• **MATERIAL TO PROCESS**
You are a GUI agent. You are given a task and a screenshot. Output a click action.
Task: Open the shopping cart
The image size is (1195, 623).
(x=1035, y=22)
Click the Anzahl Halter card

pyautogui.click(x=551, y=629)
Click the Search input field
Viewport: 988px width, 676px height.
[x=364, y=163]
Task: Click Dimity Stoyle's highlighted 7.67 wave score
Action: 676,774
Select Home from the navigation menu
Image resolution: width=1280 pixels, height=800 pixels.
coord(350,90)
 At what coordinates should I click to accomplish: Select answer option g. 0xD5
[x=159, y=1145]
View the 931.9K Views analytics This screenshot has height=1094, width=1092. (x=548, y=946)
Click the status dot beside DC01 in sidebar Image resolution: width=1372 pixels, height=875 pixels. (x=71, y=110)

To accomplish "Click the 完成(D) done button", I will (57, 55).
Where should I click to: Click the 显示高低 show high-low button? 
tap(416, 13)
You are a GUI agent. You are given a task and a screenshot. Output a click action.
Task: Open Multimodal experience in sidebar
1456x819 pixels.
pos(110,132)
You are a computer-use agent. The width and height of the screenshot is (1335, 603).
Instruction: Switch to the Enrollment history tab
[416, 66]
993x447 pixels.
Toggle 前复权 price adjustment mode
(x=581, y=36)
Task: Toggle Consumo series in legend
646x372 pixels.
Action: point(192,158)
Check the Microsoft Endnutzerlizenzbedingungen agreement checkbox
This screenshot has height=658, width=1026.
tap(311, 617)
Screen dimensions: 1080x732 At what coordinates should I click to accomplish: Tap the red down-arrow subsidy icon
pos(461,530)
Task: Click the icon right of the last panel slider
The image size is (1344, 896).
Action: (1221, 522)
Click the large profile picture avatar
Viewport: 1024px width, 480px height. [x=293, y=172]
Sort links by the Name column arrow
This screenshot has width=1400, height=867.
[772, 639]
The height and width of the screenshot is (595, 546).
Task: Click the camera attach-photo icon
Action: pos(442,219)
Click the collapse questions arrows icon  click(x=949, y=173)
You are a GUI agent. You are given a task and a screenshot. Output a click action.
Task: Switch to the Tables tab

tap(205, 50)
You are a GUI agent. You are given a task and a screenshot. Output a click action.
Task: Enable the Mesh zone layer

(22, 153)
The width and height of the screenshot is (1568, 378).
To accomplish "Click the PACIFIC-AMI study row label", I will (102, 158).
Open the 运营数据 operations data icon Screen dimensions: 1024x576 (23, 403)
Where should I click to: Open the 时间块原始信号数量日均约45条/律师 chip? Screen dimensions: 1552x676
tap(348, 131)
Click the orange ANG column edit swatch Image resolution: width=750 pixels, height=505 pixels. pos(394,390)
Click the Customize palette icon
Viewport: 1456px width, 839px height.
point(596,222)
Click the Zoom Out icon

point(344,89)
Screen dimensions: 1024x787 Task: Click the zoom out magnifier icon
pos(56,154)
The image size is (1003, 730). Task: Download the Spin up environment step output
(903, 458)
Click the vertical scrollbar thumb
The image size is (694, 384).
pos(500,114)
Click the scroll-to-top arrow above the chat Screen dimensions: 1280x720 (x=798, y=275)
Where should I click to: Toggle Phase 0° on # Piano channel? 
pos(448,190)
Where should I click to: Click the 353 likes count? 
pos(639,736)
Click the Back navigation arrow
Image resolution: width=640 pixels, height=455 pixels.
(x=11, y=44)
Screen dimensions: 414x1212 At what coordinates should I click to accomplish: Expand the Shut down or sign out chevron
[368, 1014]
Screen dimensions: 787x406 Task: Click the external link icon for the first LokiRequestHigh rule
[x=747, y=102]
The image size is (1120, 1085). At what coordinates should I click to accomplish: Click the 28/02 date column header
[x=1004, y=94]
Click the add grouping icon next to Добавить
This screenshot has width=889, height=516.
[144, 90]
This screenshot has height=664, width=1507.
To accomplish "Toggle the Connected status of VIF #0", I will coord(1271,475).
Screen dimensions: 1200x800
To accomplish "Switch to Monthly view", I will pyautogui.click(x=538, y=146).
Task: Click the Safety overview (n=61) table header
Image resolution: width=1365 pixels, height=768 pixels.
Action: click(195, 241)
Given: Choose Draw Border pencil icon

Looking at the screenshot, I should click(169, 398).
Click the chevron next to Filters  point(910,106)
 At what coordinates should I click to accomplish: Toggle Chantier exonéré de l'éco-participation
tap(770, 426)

• **TASK BRIEF**
Rewrite the lines above, replacing "shopping cart" with "basket" and keeping everything else the same.

• **ANSWER TO THE EXERCISE**
You are a GUI agent. You are given a task and a screenshot. Output a click action.
Task: Open the basket
The image size is (1195, 623).
(x=1035, y=22)
Click the Anzahl Halter card

pyautogui.click(x=551, y=629)
Click the Search input field
Viewport: 988px width, 676px height.
[x=364, y=163]
Task: Click Dimity Stoyle's highlighted 7.67 wave score
Action: 676,774
Select Home from the navigation menu
Image resolution: width=1280 pixels, height=800 pixels.
coord(350,90)
 At what coordinates should I click to accomplish: Select answer option g. 0xD5
[x=159, y=1145]
View the 931.9K Views analytics This screenshot has height=1094, width=1092. (x=548, y=946)
Click the status dot beside DC01 in sidebar Image resolution: width=1372 pixels, height=875 pixels. (x=71, y=110)

To accomplish "Click the 完成(D) done button", I will (57, 55).
Where should I click to: Click the 显示高低 show high-low button? 
tap(416, 13)
You are a GUI agent. You are given a task and a screenshot. Output a click action.
Task: Open Multimodal experience in sidebar
1456x819 pixels.
pos(110,132)
You are a computer-use agent. The width and height of the screenshot is (1335, 603).
Instruction: Switch to the Enrollment history tab
[416, 66]
993x447 pixels.
Toggle 前复权 price adjustment mode
(x=581, y=36)
Task: Toggle Consumo series in legend
646x372 pixels.
Action: point(192,158)
Check the Microsoft Endnutzerlizenzbedingungen agreement checkbox
This screenshot has height=658, width=1026.
tap(311, 617)
Screen dimensions: 1080x732 At what coordinates should I click to accomplish: Tap the red down-arrow subsidy icon
pos(461,530)
Task: Click the icon right of the last panel slider
The image size is (1344, 896).
Action: (1221, 522)
Click the large profile picture avatar
Viewport: 1024px width, 480px height. [x=293, y=172]
Sort links by the Name column arrow
This screenshot has width=1400, height=867.
[772, 639]
The height and width of the screenshot is (595, 546).
Task: Click the camera attach-photo icon
Action: pos(442,219)
Click the collapse questions arrows icon  click(x=949, y=173)
You are a GUI agent. You are given a task and a screenshot. Output a click action.
Task: Switch to the Tables tab

tap(205, 50)
You are a GUI agent. You are given a task and a screenshot. Output a click action.
Task: Enable the Mesh zone layer

(22, 153)
The width and height of the screenshot is (1568, 378).
To accomplish "Click the PACIFIC-AMI study row label", I will (102, 158).
Open the 运营数据 operations data icon Screen dimensions: 1024x576 (23, 403)
Where should I click to: Open the 时间块原始信号数量日均约45条/律师 chip? Screen dimensions: 1552x676
tap(348, 131)
Click the orange ANG column edit swatch Image resolution: width=750 pixels, height=505 pixels. pos(394,390)
Click the Customize palette icon
Viewport: 1456px width, 839px height.
point(596,222)
Click the Zoom Out icon

point(344,89)
Screen dimensions: 1024x787 Task: Click the zoom out magnifier icon
pos(56,154)
The image size is (1003, 730). Task: Download the Spin up environment step output
(903, 458)
Click the vertical scrollbar thumb
The image size is (694, 384).
pos(500,114)
Click the scroll-to-top arrow above the chat Screen dimensions: 1280x720 (x=798, y=275)
Where should I click to: Toggle Phase 0° on # Piano channel? 
pos(448,190)
Where should I click to: Click the 353 likes count? 
pos(639,736)
Click the Back navigation arrow
Image resolution: width=640 pixels, height=455 pixels.
(x=11, y=44)
Screen dimensions: 414x1212 At what coordinates should I click to accomplish: Expand the Shut down or sign out chevron
[368, 1014]
Screen dimensions: 787x406 Task: Click the external link icon for the first LokiRequestHigh rule
[x=747, y=102]
The image size is (1120, 1085). At what coordinates should I click to accomplish: Click the 28/02 date column header
[x=1004, y=94]
Click the add grouping icon next to Добавить
This screenshot has width=889, height=516.
[144, 90]
This screenshot has height=664, width=1507.
To accomplish "Toggle the Connected status of VIF #0", I will coord(1271,475).
Screen dimensions: 1200x800
To accomplish "Switch to Monthly view", I will pyautogui.click(x=538, y=146).
Task: Click the Safety overview (n=61) table header
Image resolution: width=1365 pixels, height=768 pixels.
Action: click(195, 241)
Given: Choose Draw Border pencil icon

Looking at the screenshot, I should click(169, 398).
Click the chevron next to Filters  point(910,106)
 At what coordinates should I click to accomplish: Toggle Chantier exonéré de l'éco-participation
tap(770, 426)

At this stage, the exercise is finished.